## Textabschnitt
────────────────────────────────────────

Wenn Du die Urteilsverkündung nicht mitbekommen hast, dann wird es umständlich, das Strafmaß zu erfahren.


----------



## jacky60314 (3. Juli 2009)

Es gab ja keine Urteilsverkündung.


----------



## bene94 (3. Juli 2009)

jacky60314 schrieb:


> Morsche
> Mittwoch hatte ich ja meinen Gerichts Termin.
> Es war nicht so schlimm wie ich erst dachte.
> Dann wurde alles zu einer Lachnummer.
> ...


 

Wie dumm kann man sein...

Ohne den Zeugen währst du aber am A**** gewesen?
Naja, auch egal. Du hattest einen und die Deppen lernen hoffentlich draus.

mfG


----------



## MTB-News.de




----------



## homerjay (3. Juli 2009)

jacky60314 schrieb:


> Es gab ja keine Urteilsverkündung.

────────────────────────────────────────

## Bereitgestellte Daten
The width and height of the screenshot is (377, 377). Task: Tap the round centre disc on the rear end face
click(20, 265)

────────────────────────────────────────

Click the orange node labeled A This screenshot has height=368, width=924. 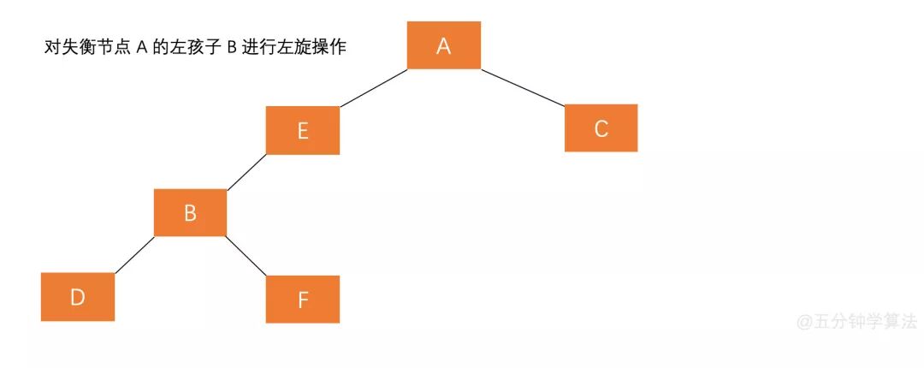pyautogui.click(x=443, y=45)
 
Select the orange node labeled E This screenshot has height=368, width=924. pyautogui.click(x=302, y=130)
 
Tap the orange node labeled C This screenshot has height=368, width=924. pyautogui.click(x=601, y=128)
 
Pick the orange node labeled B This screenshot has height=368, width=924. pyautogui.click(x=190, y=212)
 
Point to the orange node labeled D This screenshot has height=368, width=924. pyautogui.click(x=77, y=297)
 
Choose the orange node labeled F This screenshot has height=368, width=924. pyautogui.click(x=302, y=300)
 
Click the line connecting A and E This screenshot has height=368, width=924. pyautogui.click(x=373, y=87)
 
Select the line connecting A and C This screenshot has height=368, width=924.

────────────────────────────────────────

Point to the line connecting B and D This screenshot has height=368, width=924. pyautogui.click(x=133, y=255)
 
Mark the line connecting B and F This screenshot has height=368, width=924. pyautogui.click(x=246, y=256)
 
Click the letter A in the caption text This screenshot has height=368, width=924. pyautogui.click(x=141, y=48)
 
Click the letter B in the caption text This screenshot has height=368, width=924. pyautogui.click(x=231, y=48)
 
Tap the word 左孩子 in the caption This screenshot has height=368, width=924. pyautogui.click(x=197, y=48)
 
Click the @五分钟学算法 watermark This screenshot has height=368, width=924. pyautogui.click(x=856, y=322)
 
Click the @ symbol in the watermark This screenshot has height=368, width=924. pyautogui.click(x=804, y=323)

────────────────────────────────────────

## Ziel
Schreib bitte aus dem Textabschnitt oben die Stelle ab, die bei „## bene94 (3.“ beginnt und bei „zu einer Lachnummer.“ endet.

## Schriftliche Antwort
## bene94 (3. Juli 2009)

jacky60314 schrieb:


> Morsche
> Mittwoch hatte ich ja meinen Gerichts Termin.
> Es war nicht so schlimm wie ich erst dachte.
> Dann wurde alles zu einer Lachnummer.